Empire Rye “was proposed as a way for distillers in New York to have something akin to Tennessee Whiskey—a long-established alternative to bourbon popularized by Jack Daniel’s,” he continues. “Rye is New York state’s heritage whiskey, though perhaps less well-known than the tradition for Maryland and Pennsylvania. Rye was more popular than bourbon until 1870 and much of it before the civil war was made not in little stills on the frontier, but in the big commercial distilleries of New York City (and Boston and Philadelphia), some of which made upwards of a million gallons of spirit every year.”
Beyond the mash bill, Empire Rye must also be mashed, fermented, distilled, barreled and aged at a single New York State distillery. That aging must be for at least two years in charred, new oak barrels. Proof must also be regulated: distilled to no more than 160 proof, put in a barrel at or under 115 proof. Precision, after all, is part of the Empire Rye mission statement—and precision can be a challenge for independent distilleries.

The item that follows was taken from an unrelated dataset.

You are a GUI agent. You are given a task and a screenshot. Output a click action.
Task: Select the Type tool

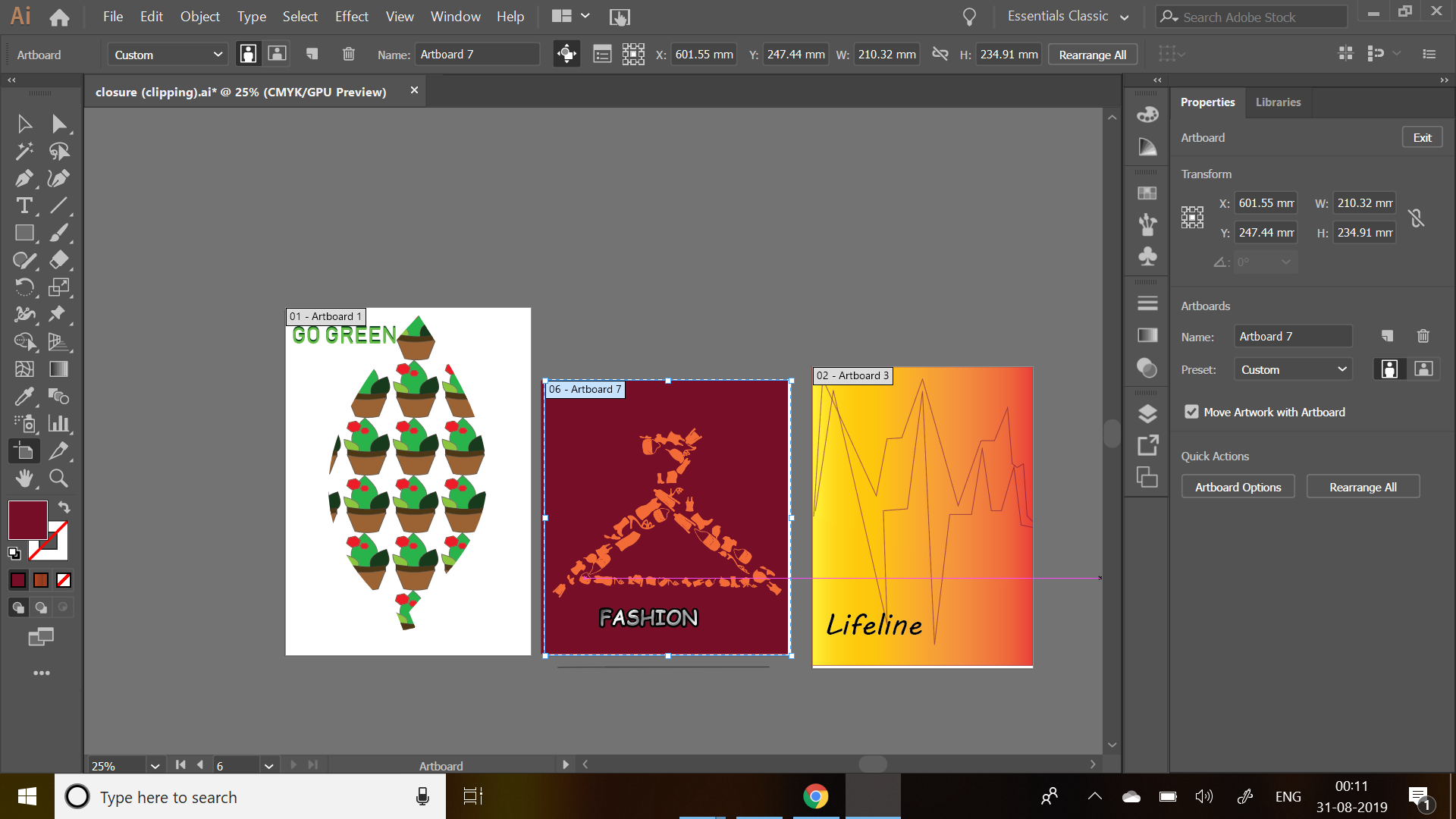pyautogui.click(x=24, y=206)
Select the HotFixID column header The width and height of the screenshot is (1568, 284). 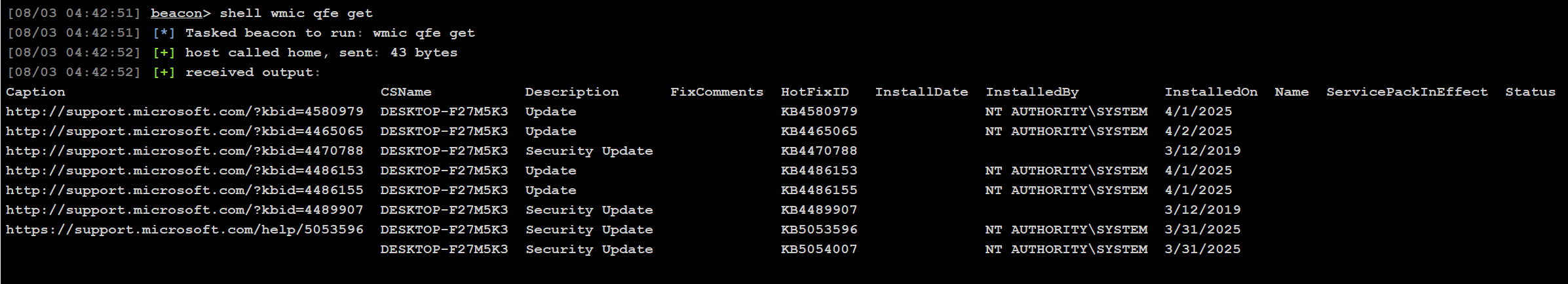(x=814, y=92)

“Many people don’t always realize there are only 13 commercial distillers, as we pointed out back in 2013,” Spoelman continues. “So the 1600 or so small distillers that have opened in the last two decades must now ask what our opportunity is—and for me, that’s expanding the world of American whiskey. We see some regionality developing already with single malt brewers whiskeys from the west, heavily oaked, barbecue-forward dessert whiskeys from Texas, and a proliferation of modern moonshine distillers in my old neck of the woods in Appalachia. If the northeast settles on highly crafted rye, I think that’s feels like a very appropriate evolution for our community.”
In addition to Gardiner’s Tuthilltown, Brooklyn’s Kings County and New Paltz’s Coppersea, the committed stretch from the Finger Lakes to Honeoye Falls and back to (New York Distilling Company in) Brooklyn. Kings County Distillery’s Rye recently won a Double Gold from the San Francisco World Spirits Competition. Hudson Whiskey’s Manhattan Rye is one of the most coveted in the category. Unsurprisingly, others in the category are worth seeking out, too.